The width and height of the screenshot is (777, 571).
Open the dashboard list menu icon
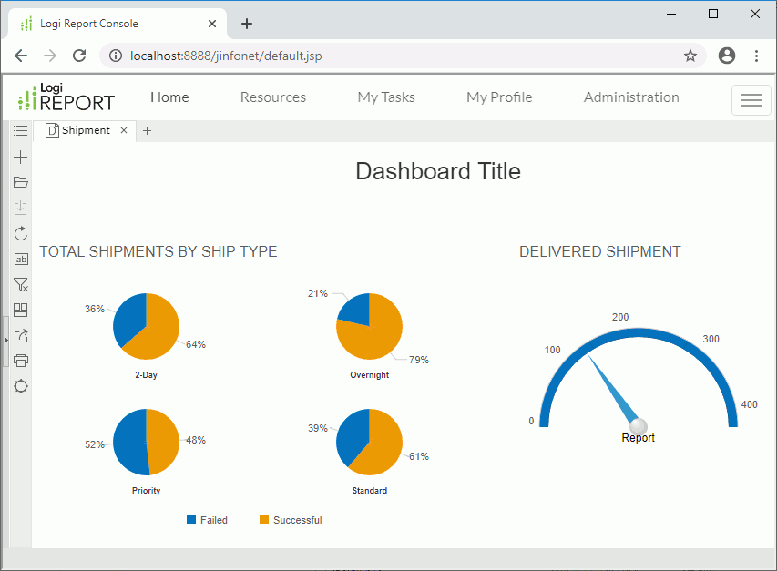click(20, 130)
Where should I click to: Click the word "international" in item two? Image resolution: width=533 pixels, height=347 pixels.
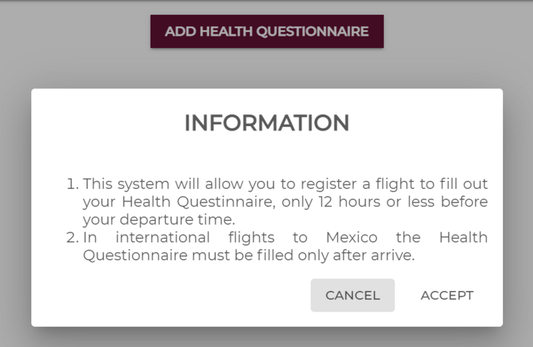click(x=163, y=238)
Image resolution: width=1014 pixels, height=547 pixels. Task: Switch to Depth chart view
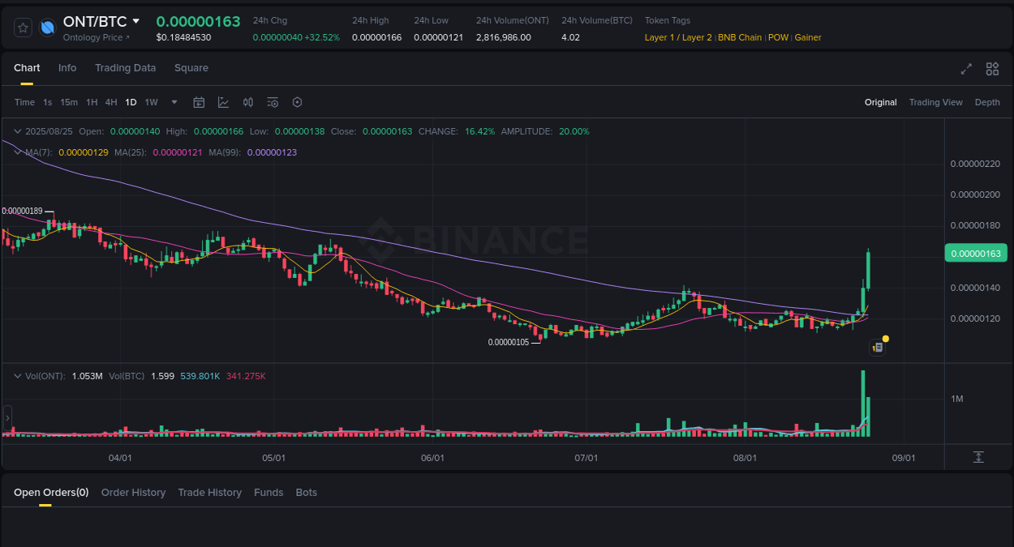[987, 102]
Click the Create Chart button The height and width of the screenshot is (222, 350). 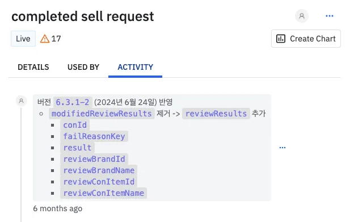(306, 39)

════════════════

__Requirement__: Locate each line of the records above that contains the word "resolution", treating uppercase and lowercase as different, and copy those lines out.

__Solved exercise__:
Where should I click to: Click the word "international" in item two? Image resolution: width=533 pixels, height=347 pixels.
Image resolution: width=1014 pixels, height=547 pixels. Task: Switch to Depth chart view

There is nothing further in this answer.